Brief: Reproduce the crime fiction reviews below word for word, from the first line to the last.

Source excerpt:

★ ★ ★ ★ ★ ★ ★

A couple of crimefic reviews to catch up on today.
First up, Lord Peter by Dorothy L. Sayers.
The Abominable History of the Man With Copper Fingers. The first story in the collection and one of those stories retold in a men's club by an actor about his experiences of a famous wealthy man and his penchant for revenge. Genuinely menacing and creepy.
The Unprincipled Affair of the Practical Joker. A phantom coach and horses with a headless driver story. Was not expecting that from Dorothy L. Sayers! Honestly, this was a 'cracking' yarn. I loved it.
The Learned Adventure of the Dragon's Head. Wimsey is looking after his young nephew who is recovering from an illness. He takes him to a bookshop where said nephew buys an old book of weird drawings. Then the owner tries to get them back. Why? This one was an absolute joy. Loved it.

★ ★ ★ ★ ★ ★ ★

Data lines:

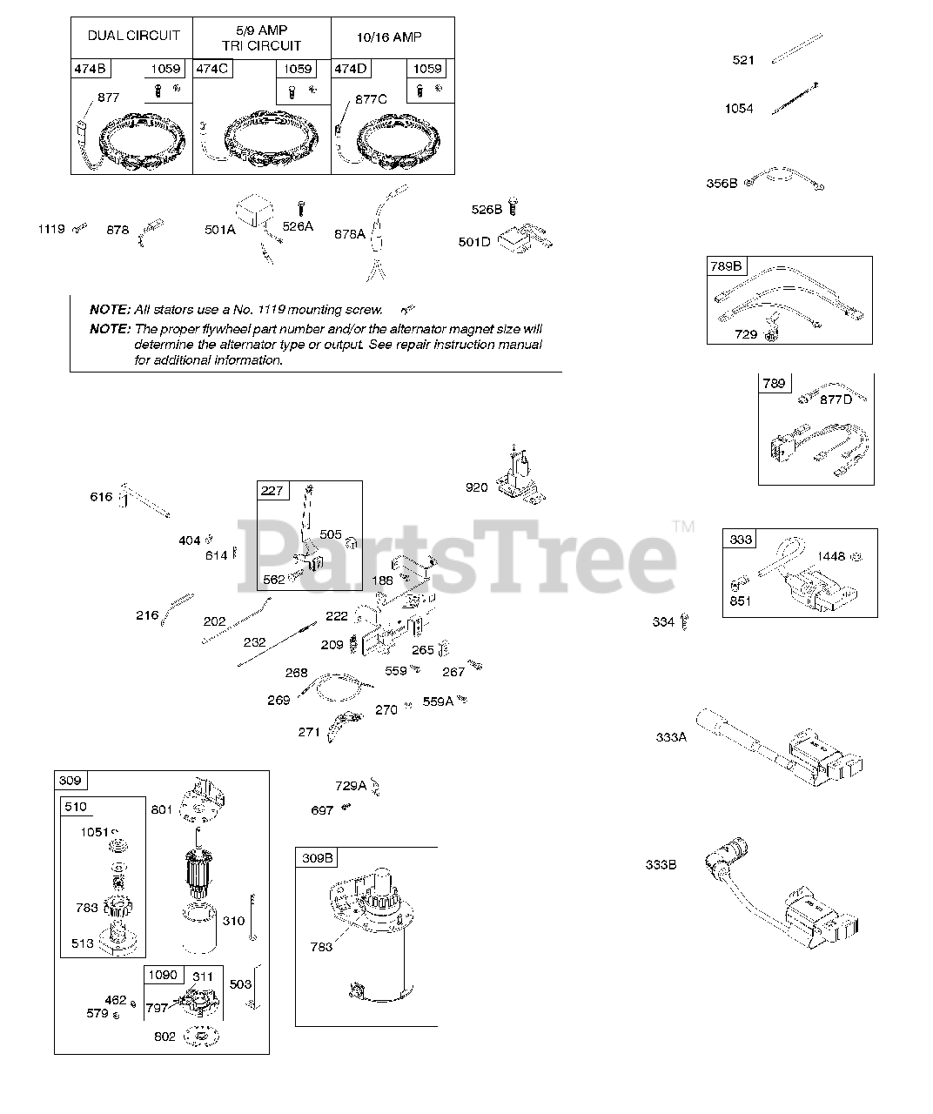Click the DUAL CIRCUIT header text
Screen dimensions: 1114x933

★ ★ ★ ★ ★ ★ ★

Response below:
A couple of crimefic reviews to catch up on today.
First up, Lord Peter by Dorothy L. Sayers.
The Abominable History of the Man With Copper Fingers. The first story in the collection and one of those stories retold in a men's club by an actor about his experiences of a famous wealthy man and his penchant for revenge. Genuinely menacing and creepy.
The Unprincipled Affair of the Practical Joker. A phantom coach and horses with a headless driver story. Was not expecting that from Dorothy L. Sayers! Honestly, this was a 'cracking' yarn. I loved it.
The Learned Adventure of the Dragon's Head. Wimsey is looking after his young nephew who is recovering from an illness. He takes him to a bookshop where said nephew buys an old book of weird drawings. Then the owner tries to get them back. Why? This one was an absolute joy. Loved it.